All that is wanted is a word-for-word copy of the data from its first line to the line containing "Click the 'TripAdvisor, Inc.", both included.

========

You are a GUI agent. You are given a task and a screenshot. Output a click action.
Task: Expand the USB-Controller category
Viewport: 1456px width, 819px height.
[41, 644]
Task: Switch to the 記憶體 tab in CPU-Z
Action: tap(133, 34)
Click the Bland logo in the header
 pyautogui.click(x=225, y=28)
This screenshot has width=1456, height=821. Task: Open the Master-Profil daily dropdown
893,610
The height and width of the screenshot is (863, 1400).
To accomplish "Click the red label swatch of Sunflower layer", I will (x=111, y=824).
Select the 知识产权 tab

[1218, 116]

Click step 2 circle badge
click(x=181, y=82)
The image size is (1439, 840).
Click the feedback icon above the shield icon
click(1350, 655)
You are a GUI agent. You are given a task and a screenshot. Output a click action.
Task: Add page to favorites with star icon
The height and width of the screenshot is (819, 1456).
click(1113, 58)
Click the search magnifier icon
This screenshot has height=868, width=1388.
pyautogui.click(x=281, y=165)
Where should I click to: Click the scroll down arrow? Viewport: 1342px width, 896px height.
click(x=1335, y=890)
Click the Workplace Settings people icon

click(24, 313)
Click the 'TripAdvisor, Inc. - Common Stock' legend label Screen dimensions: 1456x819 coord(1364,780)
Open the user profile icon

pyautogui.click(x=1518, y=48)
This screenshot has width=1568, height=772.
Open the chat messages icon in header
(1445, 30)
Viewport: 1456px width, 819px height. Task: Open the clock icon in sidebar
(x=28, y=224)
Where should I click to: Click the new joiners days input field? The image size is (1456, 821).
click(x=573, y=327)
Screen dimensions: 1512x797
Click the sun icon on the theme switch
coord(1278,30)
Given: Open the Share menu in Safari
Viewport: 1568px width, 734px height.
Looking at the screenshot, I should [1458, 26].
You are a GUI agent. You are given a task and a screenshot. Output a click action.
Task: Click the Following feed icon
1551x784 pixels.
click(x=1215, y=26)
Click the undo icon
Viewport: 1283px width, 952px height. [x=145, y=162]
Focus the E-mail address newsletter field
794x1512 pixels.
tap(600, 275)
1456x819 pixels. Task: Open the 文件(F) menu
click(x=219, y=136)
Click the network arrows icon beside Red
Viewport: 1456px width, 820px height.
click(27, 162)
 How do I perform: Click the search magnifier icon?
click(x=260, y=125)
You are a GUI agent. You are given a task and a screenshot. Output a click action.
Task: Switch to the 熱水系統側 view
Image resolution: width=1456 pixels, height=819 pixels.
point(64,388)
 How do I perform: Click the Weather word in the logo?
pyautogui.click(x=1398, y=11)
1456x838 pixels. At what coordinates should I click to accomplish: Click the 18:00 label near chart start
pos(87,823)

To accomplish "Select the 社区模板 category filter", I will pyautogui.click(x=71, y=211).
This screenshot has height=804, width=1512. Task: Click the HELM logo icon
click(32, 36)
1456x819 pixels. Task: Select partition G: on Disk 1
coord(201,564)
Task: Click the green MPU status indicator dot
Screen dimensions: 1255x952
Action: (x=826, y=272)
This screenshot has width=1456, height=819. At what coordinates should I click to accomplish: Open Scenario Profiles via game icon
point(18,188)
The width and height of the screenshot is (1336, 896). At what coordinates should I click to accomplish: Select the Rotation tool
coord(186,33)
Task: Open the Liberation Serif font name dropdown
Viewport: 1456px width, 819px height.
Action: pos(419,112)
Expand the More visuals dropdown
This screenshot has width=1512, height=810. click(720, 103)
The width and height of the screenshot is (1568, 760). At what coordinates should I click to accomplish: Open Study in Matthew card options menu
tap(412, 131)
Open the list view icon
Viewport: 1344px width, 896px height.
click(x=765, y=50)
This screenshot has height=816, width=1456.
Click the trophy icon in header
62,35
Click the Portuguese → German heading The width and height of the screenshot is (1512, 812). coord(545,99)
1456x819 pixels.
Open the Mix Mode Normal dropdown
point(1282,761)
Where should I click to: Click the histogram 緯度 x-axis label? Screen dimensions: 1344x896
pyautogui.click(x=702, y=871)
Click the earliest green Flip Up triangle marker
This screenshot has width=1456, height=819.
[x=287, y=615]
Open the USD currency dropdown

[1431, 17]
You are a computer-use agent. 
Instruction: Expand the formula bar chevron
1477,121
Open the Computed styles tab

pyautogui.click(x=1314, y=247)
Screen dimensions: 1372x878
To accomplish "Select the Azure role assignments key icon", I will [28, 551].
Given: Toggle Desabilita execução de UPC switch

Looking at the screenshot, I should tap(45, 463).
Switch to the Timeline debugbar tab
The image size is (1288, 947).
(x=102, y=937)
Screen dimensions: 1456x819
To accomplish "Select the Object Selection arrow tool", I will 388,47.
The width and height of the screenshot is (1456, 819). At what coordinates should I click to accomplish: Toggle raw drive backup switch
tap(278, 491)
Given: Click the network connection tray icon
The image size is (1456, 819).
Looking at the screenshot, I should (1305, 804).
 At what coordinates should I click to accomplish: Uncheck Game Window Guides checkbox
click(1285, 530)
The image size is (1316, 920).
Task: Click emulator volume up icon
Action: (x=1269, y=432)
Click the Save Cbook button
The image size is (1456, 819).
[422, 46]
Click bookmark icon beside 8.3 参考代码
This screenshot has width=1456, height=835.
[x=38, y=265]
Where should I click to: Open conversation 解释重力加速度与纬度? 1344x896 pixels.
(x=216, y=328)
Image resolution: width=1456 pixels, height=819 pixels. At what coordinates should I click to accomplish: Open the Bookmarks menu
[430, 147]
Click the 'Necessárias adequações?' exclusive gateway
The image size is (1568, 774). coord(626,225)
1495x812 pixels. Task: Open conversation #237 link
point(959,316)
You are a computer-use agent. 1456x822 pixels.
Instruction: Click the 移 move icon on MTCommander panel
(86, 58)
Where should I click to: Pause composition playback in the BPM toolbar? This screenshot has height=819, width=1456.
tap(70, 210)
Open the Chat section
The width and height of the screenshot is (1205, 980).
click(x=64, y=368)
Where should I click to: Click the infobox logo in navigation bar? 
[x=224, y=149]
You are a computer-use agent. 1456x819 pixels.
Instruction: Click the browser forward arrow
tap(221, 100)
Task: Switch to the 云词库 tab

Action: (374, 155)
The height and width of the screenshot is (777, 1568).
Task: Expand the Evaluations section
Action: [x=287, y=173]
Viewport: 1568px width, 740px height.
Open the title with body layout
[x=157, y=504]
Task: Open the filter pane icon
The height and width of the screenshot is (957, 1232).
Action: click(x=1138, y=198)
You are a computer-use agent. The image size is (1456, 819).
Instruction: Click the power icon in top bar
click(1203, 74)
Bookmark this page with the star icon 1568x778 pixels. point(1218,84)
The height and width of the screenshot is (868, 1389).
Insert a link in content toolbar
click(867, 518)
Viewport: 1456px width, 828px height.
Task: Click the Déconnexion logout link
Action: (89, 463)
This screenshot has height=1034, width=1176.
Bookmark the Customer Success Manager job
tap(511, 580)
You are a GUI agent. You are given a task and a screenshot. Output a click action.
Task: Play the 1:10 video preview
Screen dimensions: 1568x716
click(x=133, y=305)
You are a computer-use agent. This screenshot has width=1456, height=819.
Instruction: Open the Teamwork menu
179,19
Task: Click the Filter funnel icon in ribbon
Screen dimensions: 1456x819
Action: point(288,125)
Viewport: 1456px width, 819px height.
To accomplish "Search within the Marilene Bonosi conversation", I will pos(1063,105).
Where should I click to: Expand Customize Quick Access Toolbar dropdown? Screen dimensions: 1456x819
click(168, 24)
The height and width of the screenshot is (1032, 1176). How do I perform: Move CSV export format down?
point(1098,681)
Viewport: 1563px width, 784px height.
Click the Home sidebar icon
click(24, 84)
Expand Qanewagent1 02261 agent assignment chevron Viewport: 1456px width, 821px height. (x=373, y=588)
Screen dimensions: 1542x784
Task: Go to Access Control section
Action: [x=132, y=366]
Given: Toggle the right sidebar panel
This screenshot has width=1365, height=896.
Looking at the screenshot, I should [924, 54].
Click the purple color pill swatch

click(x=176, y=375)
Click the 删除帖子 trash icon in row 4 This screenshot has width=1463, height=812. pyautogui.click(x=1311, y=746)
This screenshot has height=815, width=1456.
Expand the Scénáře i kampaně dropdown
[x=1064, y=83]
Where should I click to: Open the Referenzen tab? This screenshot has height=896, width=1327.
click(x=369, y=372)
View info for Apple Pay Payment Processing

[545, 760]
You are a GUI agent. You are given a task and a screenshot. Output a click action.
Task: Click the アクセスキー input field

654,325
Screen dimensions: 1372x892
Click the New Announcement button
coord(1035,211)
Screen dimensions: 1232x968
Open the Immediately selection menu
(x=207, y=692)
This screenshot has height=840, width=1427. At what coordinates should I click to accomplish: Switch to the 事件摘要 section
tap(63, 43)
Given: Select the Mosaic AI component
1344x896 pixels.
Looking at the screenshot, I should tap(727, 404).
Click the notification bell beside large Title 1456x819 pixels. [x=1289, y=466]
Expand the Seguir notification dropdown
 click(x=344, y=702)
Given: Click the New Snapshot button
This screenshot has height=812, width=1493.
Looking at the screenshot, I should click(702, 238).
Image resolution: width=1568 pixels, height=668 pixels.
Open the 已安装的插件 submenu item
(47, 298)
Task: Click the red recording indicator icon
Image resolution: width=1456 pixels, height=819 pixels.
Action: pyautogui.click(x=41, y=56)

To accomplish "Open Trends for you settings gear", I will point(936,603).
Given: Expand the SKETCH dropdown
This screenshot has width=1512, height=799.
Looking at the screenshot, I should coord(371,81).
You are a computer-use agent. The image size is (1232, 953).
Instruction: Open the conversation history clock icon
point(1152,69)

========

**TASK SOLUTION:**
You are a GUI agent. You are given a task and a screenshot. Output a click action.
Task: Expand the USB-Controller category
Viewport: 1456px width, 819px height.
[41, 644]
Task: Switch to the 記憶體 tab in CPU-Z
Action: tap(133, 34)
Click the Bland logo in the header
 pyautogui.click(x=225, y=28)
This screenshot has width=1456, height=821. Task: Open the Master-Profil daily dropdown
893,610
The height and width of the screenshot is (863, 1400).
To accomplish "Click the red label swatch of Sunflower layer", I will (x=111, y=824).
Select the 知识产权 tab

[1218, 116]

Click step 2 circle badge
click(x=181, y=82)
The image size is (1439, 840).
Click the feedback icon above the shield icon
click(1350, 655)
You are a GUI agent. You are given a task and a screenshot. Output a click action.
Task: Add page to favorites with star icon
The height and width of the screenshot is (819, 1456).
click(1113, 58)
Click the search magnifier icon
This screenshot has height=868, width=1388.
pyautogui.click(x=281, y=165)
Where should I click to: Click the scroll down arrow? Viewport: 1342px width, 896px height.
click(x=1335, y=890)
Click the Workplace Settings people icon

click(24, 313)
Click the 'TripAdvisor, Inc. - Common Stock' legend label Screen dimensions: 1456x819 coord(1364,780)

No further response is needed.